If both speak in rating mode, Max can accuse Kim of always reacting as aggressively to the topic. At the same time, Kim can accuse Max of always being indifferent and not actively participating in the budget. At this level, it is difficult to reach a common solution, as both are very hurt by the respective accusations. With these injuries, the willingness to treat the other positively and with an open attitude decreases.

The same situation:
Kim says to Max at breakfast: "Please put the garbage in the bin." When Kim comes home in the evening, the garbage is still in the kitchen.
This is an observation in the sense of non-violent communication. After Kim has expressed this, she can then describe her own emotional world and needs and express the desire for a common solution.

Individual exercise for observation:

Take 10 minutes in the evening and reflect on your day. For this exercise, it is helpful to have paper and pen at hand. Imagine a situation where you were annoyed. Connect with this moment and write down the situation as you experienced it. Then put yourself in the observer's position. Now make a note of this moment from the perspective of a camera. What have you really seen? What have you really heard? So without thoughts and reviews. Read both versions. What do you notice? Is there a difference? If so, how do you perceive this difference?
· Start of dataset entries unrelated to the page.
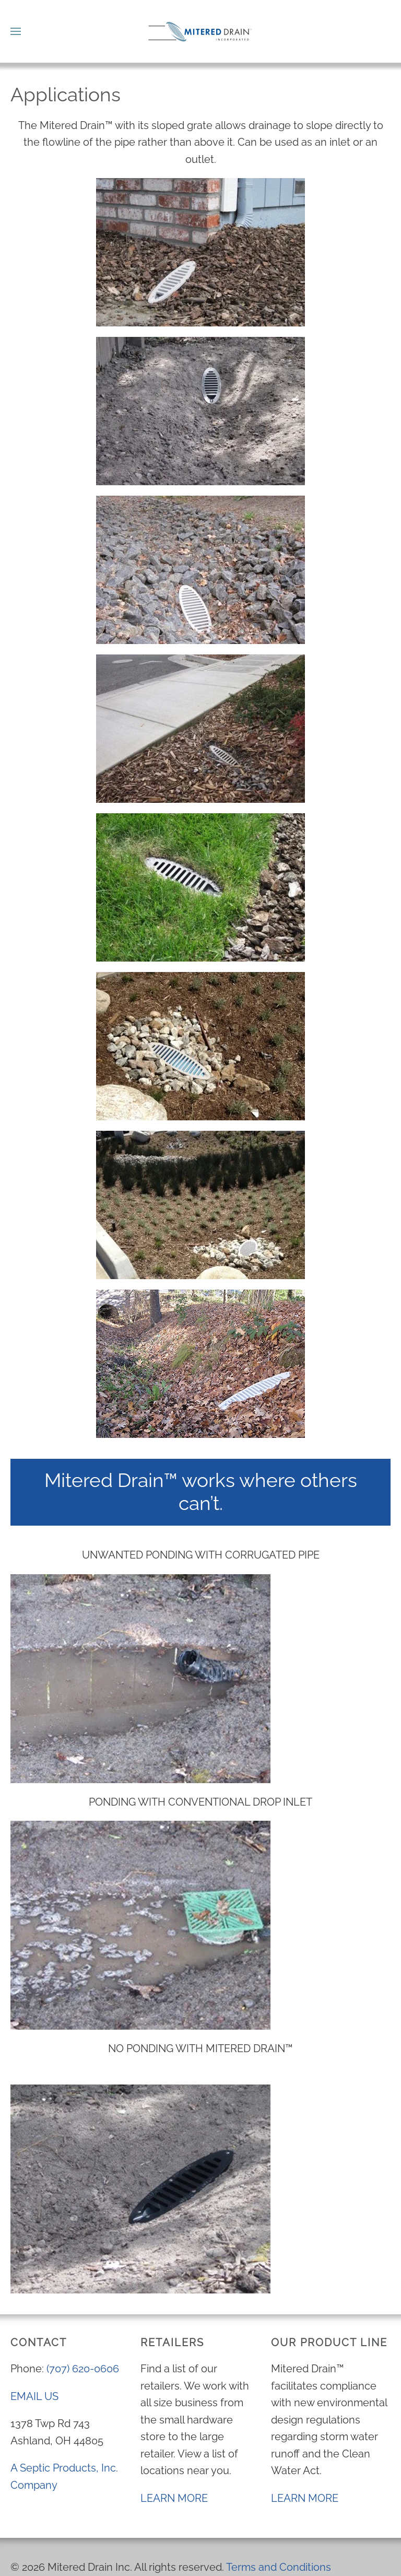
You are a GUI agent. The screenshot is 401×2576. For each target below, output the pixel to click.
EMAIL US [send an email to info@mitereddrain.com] (34, 2396)
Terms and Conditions (278, 2567)
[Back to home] (200, 31)
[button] (15, 31)
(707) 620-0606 (82, 2368)
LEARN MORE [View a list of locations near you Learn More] (174, 2498)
Partner exercises for observation:

Exercise 1: Meet a practice partner for a conversation. Set a 60-minute timeout for this exercise. In the first 9 chapters 2 10 minutes, one person speaks and the other only listens. Find a situation from everyday life in which you have noticed your own reviews. Describe the situation. In the following 5 minutes, the previous listener reproduces with his words what has been said from the observer position. The speaker now listens attentively. Then you exchange 10 minutes about the different perceptions. Where were reviews noticeable? Do you perceive the situation from the observer position differently? What has changed, if any? Then change the call positions and do the exercise again. How do the different positions feel? Then exchange ideas about it. Exercise 2: Take about 5 minutes time. Find a partner and sit down with them. Perceive your counterpart and make your observations alternate. Example: Person A says, "You have earrings on that I like." Person B says, "You wear glasses." etc. Do you exchange ideas after the exercise: Have you really always communicated observations? Or maybe there were ratings, interpretations?